Se llegaban a caer objetos durante la sesión, como si poltergeist invisibles atentaran contra el bote de tinta, el regulador de la máquina, el stencil, o cualquier material necesario. Le dije que me parecía sorprendente la cantidad de veces que cayeron objetos durante la noche, y me dijo resignadamente que así era ella, que era torpeza propia. 

Su respuesta me dejó inconforme, porque no era del orden de la impresión que había percibido al ver caer todos esos objetos. La familiaridad de percibir la suma de objetos caídos de inmediato me recordó la cantidad de veces que llegué a tener una resistencia para calentar agua y de manera inexplicable, antes de usarla por primera vez, se inmolaba frente a mis ojos hasta desaparecer, incapaz de brindarme el gusto de bañarme con un poco de agua caliente.

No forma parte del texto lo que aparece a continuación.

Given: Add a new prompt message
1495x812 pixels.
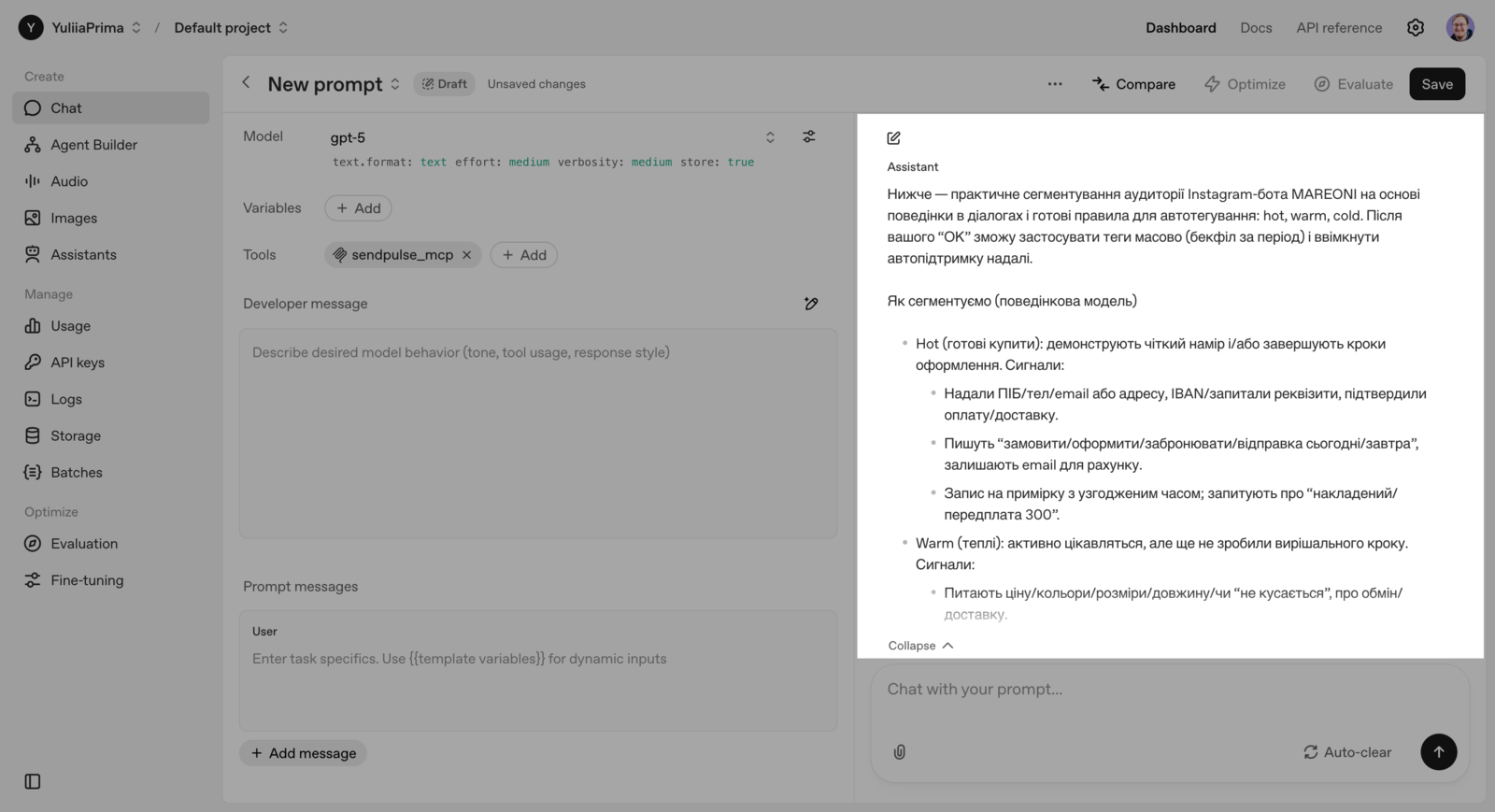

Esos tiempos se han extendido, ahora no dependo de la calefacción y me ducho con agua fría incluso ahora que es invierno.

Llegué a tener al menos seis calentadores seguidos, en menos de tres semanas, durante el invierno. En esos días dejaba siempre una llave de agua ligeramente abierta para que no explotaran las tuberías. Saturaba mi cuerpo de lagartijas y calistenia casera hasta que los músculos bombeados se hicieran inmunes al agua helada, y entonces me bañaba. La primera vez que compré el calentador mi gato Botas lo sacó del agua y se desintegró apenas tocó el piso. La segunda ocasión, lo conecté antes de introducirlo y se desvaneció de entre mis dedos. En la tercera, un murciélago entró por mi ventana y pisé la resistencia intentando matarlo: era nueva, todavía estaba en su empaque. Y así, seis historias tristes, a tal grado que percibo que si voy a comprar una resistencia para calentar agua, es porque quiero que se disuelva. Y creo que usar la disolución asegurada de resistencias como un portal puede conjurar cosas de las que valdría la pena tomar nota..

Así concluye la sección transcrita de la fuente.